■ Task statement ■
Lines where the string "number" appears are to be copied from the entries below.

(Beginning of Provided records)

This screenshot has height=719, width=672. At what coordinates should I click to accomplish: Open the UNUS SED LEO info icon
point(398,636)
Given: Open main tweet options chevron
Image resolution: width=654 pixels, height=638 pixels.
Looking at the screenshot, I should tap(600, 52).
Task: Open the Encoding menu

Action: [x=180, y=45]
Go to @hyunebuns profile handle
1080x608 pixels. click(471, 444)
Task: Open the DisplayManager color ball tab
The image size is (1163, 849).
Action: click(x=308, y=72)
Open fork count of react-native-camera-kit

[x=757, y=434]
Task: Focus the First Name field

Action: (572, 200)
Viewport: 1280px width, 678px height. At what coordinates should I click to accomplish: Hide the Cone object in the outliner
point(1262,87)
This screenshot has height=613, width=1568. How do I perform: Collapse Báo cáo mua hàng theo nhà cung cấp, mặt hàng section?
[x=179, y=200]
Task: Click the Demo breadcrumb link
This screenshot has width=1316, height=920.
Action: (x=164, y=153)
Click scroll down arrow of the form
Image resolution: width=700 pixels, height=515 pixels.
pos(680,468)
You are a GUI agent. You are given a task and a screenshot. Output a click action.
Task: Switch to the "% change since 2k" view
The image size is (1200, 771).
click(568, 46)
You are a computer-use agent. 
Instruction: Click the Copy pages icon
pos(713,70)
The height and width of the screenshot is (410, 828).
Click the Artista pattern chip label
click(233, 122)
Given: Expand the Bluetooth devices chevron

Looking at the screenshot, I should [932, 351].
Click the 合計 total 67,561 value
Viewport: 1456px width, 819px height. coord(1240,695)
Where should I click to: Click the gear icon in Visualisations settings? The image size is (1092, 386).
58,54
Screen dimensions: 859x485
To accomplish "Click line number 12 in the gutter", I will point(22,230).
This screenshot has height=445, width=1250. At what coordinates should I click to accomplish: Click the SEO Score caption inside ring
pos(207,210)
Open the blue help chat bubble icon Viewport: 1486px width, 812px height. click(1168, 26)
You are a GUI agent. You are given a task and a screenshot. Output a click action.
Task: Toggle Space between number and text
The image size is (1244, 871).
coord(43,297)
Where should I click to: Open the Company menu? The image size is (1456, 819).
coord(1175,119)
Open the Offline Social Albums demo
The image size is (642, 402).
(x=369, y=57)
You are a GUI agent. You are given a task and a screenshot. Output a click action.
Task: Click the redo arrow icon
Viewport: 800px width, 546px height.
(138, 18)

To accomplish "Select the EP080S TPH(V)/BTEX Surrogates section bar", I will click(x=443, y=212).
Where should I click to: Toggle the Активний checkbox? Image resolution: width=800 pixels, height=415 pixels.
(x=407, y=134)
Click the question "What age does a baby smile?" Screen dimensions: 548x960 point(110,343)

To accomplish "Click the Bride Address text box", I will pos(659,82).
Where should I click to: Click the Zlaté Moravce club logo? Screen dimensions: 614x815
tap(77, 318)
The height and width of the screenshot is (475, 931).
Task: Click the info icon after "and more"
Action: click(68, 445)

(End of Provided records)

■ Output for this exercise ■
To accomplish "Click line number 12 in the gutter", I will point(22,230).
Task: Toggle Space between number and text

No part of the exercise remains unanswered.